In this study, we adopted I du and II du bamboo, which grow near the flux tower in Shanchuan Township, Anji County, Zhejiang Province, as examples. First, we analyzed distribution differences in leaf V²⁵_cmax at the different bamboo ages and canopy positions. Second, the relationship between the V²⁵_cmax of moso bamboo and the WVI, which was constructed by the hyperspectral reflectance after DWT treatment, was analyzed, and the WVI was compared to the HVI to explain the ability of the WVI to characterize the V²⁵_cmax of moso bamboo. Finally, a PLSR model was constructed to invert the V²⁵_cmax of moso bamboo leaves at different ages and canopy positions. The research results could provide a new method for high-precision inversion of the V²⁵_cmax of bamboo leaves and provide key parameters for evaluating the carbon cycle process in bamboo forests.

The results show that:

• The V²⁵_cmax differences between the different bamboo ages and canopy positions largely reflects the actual photosynthesis situation during the growth of bamboo leaves, which lays an important foundation for V²⁵_cmax retrieval from hyperspectral reflectance data.

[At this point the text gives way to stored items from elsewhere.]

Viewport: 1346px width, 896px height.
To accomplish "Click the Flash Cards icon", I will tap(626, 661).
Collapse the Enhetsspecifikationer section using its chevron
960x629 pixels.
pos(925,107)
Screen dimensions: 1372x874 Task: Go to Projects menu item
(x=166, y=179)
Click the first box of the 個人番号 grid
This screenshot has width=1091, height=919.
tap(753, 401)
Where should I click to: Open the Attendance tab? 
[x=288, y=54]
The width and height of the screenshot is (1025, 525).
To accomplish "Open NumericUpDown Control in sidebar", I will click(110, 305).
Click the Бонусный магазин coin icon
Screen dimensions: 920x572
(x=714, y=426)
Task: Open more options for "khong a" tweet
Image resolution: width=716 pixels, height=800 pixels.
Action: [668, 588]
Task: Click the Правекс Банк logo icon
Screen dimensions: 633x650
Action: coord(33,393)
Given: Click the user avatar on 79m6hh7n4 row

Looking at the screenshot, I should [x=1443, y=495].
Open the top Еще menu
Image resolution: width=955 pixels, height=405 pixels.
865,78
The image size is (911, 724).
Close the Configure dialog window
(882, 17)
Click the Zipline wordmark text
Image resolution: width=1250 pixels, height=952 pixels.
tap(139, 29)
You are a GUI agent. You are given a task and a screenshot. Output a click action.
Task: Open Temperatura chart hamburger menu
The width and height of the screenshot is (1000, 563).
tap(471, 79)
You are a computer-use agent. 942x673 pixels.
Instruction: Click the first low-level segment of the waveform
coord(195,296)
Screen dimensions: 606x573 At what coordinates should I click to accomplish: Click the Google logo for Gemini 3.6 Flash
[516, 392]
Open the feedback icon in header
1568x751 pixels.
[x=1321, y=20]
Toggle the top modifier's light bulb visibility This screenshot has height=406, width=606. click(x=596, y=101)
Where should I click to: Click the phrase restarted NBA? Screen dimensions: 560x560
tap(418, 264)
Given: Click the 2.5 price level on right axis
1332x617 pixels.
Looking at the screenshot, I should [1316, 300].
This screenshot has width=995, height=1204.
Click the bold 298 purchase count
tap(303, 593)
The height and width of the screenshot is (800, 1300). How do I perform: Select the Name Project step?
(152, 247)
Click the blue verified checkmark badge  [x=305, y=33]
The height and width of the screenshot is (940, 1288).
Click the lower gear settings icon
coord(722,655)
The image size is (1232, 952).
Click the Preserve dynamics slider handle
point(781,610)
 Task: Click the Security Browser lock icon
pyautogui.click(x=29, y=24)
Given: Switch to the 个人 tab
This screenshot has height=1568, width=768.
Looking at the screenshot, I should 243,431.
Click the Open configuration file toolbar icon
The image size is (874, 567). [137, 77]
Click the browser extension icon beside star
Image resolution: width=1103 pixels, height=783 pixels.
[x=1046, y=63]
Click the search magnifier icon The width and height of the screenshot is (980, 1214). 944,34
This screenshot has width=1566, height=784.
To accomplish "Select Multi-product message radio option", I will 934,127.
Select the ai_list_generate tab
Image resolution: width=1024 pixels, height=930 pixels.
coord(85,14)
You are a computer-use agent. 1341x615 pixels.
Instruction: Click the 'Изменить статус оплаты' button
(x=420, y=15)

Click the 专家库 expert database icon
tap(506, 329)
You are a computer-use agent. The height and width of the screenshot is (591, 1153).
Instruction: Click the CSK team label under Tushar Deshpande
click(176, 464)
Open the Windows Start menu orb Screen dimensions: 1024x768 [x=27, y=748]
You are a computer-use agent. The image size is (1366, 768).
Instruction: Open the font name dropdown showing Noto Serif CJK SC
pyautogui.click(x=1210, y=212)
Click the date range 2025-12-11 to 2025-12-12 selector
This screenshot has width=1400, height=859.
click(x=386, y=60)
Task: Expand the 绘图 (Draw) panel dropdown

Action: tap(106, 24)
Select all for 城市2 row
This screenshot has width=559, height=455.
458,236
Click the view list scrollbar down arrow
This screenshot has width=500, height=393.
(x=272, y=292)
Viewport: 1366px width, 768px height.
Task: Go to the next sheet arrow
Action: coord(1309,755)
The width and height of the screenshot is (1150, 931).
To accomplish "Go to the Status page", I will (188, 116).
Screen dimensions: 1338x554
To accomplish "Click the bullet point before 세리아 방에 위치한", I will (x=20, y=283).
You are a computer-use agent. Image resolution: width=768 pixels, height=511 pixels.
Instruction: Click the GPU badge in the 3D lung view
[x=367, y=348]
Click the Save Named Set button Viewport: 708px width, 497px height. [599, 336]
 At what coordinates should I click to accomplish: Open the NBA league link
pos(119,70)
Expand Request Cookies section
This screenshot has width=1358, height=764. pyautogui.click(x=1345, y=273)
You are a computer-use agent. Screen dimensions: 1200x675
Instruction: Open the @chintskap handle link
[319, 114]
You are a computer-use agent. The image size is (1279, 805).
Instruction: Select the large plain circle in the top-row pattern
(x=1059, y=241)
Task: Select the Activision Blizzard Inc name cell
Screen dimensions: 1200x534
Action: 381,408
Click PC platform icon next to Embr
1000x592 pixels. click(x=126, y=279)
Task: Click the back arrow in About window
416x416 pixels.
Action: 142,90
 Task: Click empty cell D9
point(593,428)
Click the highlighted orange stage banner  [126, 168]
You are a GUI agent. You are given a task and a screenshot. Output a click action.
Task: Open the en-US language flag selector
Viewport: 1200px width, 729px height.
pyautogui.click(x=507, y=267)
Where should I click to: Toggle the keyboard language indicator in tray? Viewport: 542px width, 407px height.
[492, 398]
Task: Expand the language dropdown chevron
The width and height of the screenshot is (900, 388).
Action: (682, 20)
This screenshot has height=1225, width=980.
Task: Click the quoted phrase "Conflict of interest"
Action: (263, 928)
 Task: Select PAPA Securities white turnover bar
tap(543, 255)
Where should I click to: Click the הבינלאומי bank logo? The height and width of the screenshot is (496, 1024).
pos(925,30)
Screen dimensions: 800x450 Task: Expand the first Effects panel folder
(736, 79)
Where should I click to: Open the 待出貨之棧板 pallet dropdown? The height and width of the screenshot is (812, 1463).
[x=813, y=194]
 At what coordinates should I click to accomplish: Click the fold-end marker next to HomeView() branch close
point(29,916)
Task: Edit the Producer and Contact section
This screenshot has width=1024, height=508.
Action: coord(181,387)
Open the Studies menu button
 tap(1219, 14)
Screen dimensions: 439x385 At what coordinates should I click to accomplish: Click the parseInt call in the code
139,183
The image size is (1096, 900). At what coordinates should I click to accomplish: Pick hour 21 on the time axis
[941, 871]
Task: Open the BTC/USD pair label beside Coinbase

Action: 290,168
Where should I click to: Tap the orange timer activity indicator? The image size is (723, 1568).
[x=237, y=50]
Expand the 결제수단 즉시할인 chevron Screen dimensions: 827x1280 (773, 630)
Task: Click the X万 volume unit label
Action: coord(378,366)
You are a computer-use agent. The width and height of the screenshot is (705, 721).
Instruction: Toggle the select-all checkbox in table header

• Most HVIs have not negligible correlation with the V²⁵_cmax of leaves of different ages and at different canopy positions, but their correlation is significantly lower than that between the WVI and V²⁵_cmax. The WVI comprising noise-free and detail-enhancing components can use information obtained from a wider range of bands and better reflect variation in V²⁵_cmax.
• The V²⁵_cmax inversion model constructed based on the WVI contains spectral features at different resolutions and levels and can be used to invert the V²⁵_cmax of moso bamboo leaves of different ages and at different canopy positions with high accuracy and few errors.